Not everyone is on the Mick Cornett bandwagon. Opponents of the mayor like to imply he has prioritized Oklahoma City’s cosmopolitan makeover over the everyday concerns of his constituents.
Dr. Ed Shadid was the main contender running against the mayor in this past election. He pointed out 84,000 potholes in the city’s streets and a slow response time for emergency workers. Shadid said Cornett has only focused on the downtown area of Oklahoma City, rather than the city as a whole, a criticism that plagues many city mayors. ”I think that we’re prioritizing one small geographic area, and we’re seeing wholesale decay of our neighborhoods throughout, in all sectors of our city, and that’s very, very worrisome,” said Shadid.

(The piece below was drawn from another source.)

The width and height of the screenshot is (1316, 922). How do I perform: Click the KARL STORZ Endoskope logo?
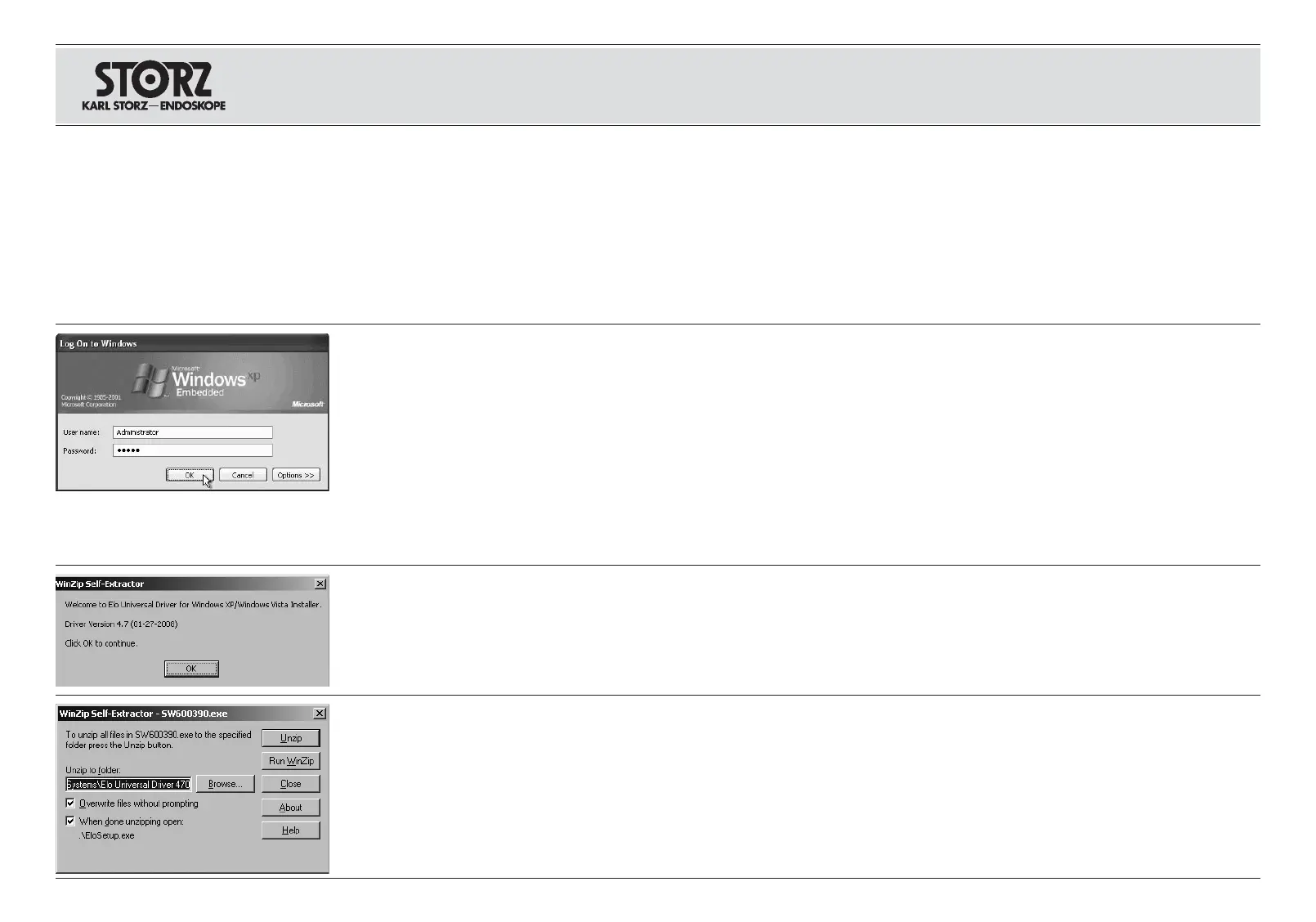click(154, 87)
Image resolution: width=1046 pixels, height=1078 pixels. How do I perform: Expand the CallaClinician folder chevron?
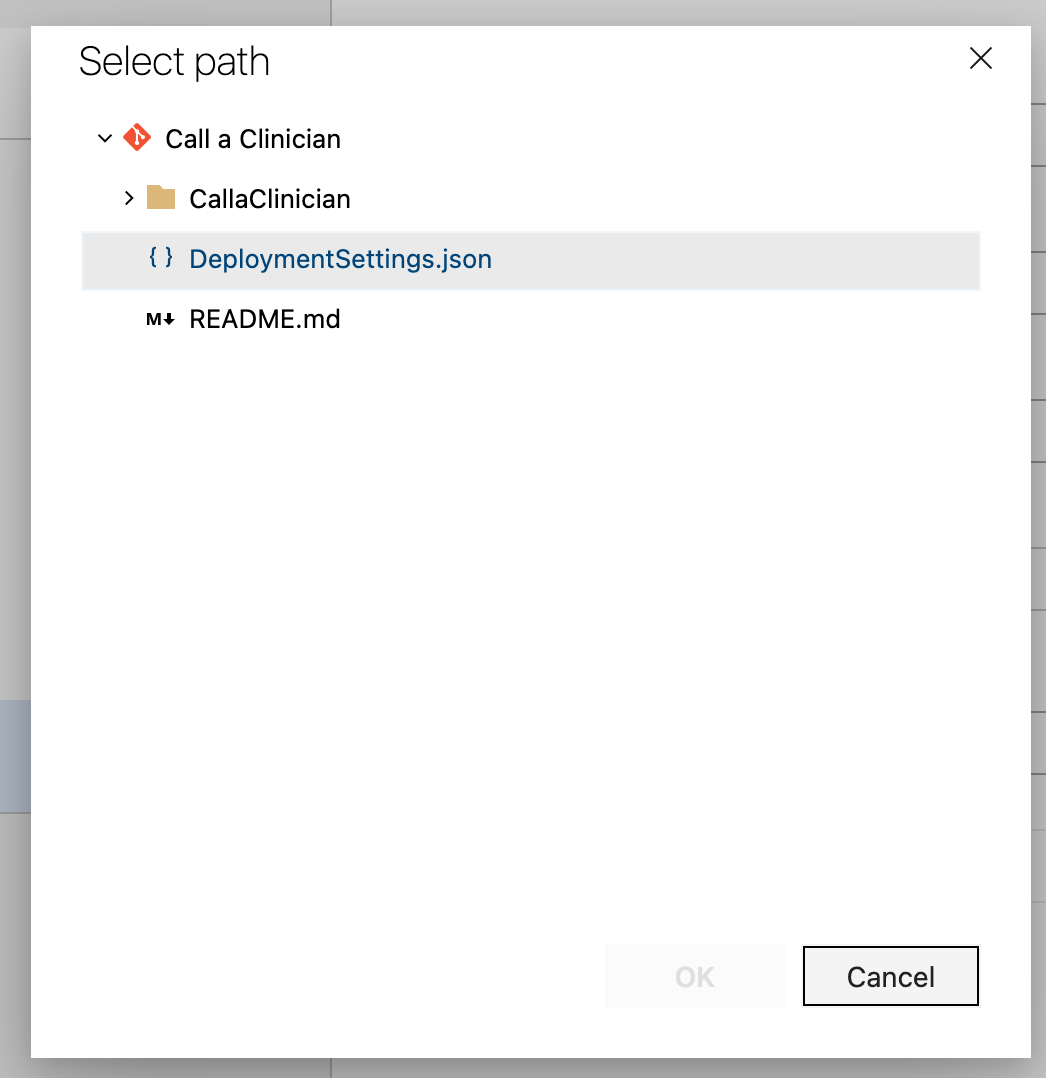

While Cornett won against Shadid in a landslide, Shadid did win the support of the civil servants who often know best: the firefighters and police officers.
Other critics of Cornett’s administration say corporate interests and lobbyists have a stranglehold on the city. On a more personal note, they contend that Cornett spent too much time out of Oklahoma City when he pursued his executive MBA from New York University in 2011.
“I made 45 trips to New York,” says Cornett when speaking about the MBA program. ”I didn’t miss council meetings and I was still working when I was in New York. I enjoy working, I enjoyed the educational process.”
The son of a postal worker and a school teacher, Cornett was an all-star athlete and grew up loving sports. After raising two much-older siblings, Cornett’s parents gave him the attention of an only child, encouraging him to pursue any career he wanted. It was at the University of Oklahoma that he developed a taste for broadcasting: He ended up a sportscaster with a 20-year career in media. He married his high school sweetheart and they had three children together. (The couple would later divorce in 2011 after 32 years of marriage, citing “total irreconcilable incompatibility.”)
In 1995, the Oklahoma City bombing changed the course of his life.
“That changed my focus,” he says, explaining that a “mid-life crisis” about what to do with the second half of his professional career spun him in a new direction. “I wanted to be a person of substance. I wanted to make a difference. At that time, I didn’t know what that meant.” His boss switched him from sports to city politics news to keep him inspired.
Once he was up close with local government, it wasn’t long until Cornett threw his hat in the ring. He was elected to the city council in 2001 and to the mayor’s office in 2004. In 2006, he announced he’d be running for the U.S. House of Representatives, but lost to Lt. Gov. Mary Fallin in a GOP run-off election. Fallin eventually won the general election, and four years later, when she left the House to run for governor, rumor had it that Cornett would go after her seat. He didn’t, choosing to run for mayor again.
Today, when he’s asked about seeking a higher office, Cornett says he isn’t “in any way trying to strategize to make that happen.” He adds that he feels “completely fulfilled” as mayor.
What does Cornett love so much about the city? He says Oklahoma City is an example of “a lot people pulling on the same rope.”
“We lived through very distressed times. In the 1980s, we may have had the worst economy, and in the ‘90s, we had the Oklahoma City bombing. You take a community that has been through those life experiences … it’s almost as if after the bombing, we grabbed hands and pulled each other up and dared the world to tear us apart.”